Bug 1226497 - No boot from software RAID after upgrade to 15.6 on Supermicro H12DSi-NT6
Summary: No boot from software RAID after upgrade to 15.6 on Supermicro H12DSi-NT6
Status: IN_PROGRESS
Alias: None
Product: openSUSE Distribution
Classification: openSUSE
Component: Bootloader (show other bugs)
Version: Leap 15.6
Hardware: x86-64 Other
: P5 - None : Major (vote)
Target Milestone: ---
Assignee: Bootloader Maintainers
QA Contact: E-mail List
URL:
Whiteboard:
Keywords:
Depends on:
Blocks:
 
Reported: 2024-06-18 20:19 UTC by Georg Pfuetzenreuter
Modified: 2024-07-16 07:04 UTC (History)
5 users (show)

See Also:
Found By: ---
Services Priority:
Business Priority:
Blocker: ---
Marketing QA Status: ---
IT Deployment: ---


Attachments

Note You need to log in before you can comment on or make changes to this bug.
Description Georg Pfuetzenreuter 2024-06-18 20:19:35 UTC
Hi,

this follows https://progress.opensuse.org/issues/162401.

Background:
We have several hypervisors with a software RAID (MDADM) setup, which also houses /boot and /boot/efi. This always worked very well on Supermicro platforms and avoided the need for additional tricks to keep the EFI partition redundant and in sync.

Situation:
The upgrade to 15.6 on one such machine (with a Supermicro H12SSL-NT board) worked fine.
A second machine (with a Supermicro H12DSi-NT6 board) however freezes at POST during the reboot while printing "Ready to boot" (after which it would usually execute to the OS bootloader) after the 15.6 upgrade.

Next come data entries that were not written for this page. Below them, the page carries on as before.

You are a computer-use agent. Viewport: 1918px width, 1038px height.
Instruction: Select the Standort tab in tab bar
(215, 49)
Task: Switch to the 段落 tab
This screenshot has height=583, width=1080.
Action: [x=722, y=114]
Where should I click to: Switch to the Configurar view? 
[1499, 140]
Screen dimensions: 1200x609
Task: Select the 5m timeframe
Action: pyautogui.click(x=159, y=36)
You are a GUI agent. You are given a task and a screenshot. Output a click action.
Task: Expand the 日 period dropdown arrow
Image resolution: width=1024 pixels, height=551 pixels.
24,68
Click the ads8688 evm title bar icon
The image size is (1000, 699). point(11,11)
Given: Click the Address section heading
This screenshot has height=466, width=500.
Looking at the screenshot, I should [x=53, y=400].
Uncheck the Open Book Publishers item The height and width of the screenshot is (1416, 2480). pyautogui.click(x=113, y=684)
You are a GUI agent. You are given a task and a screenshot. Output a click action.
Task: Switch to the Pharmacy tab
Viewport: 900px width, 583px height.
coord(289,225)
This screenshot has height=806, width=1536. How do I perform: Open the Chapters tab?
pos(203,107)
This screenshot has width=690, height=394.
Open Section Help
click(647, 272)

Entering a chroot from a live environment, downgrading the GRUB packages to the ones used on 15.5

grub2-2.06-150500.29.25.12.x86_64.rpm
grub2-i386-pc-2.06-150500.29.25.12.noarch.rpm
grub2-x86_64-efi-2.06-150500.29.25.12.noarch.rpm

and `bash -x /usr/lib/bootloader/grub2-efi/install` makes the machine boot again.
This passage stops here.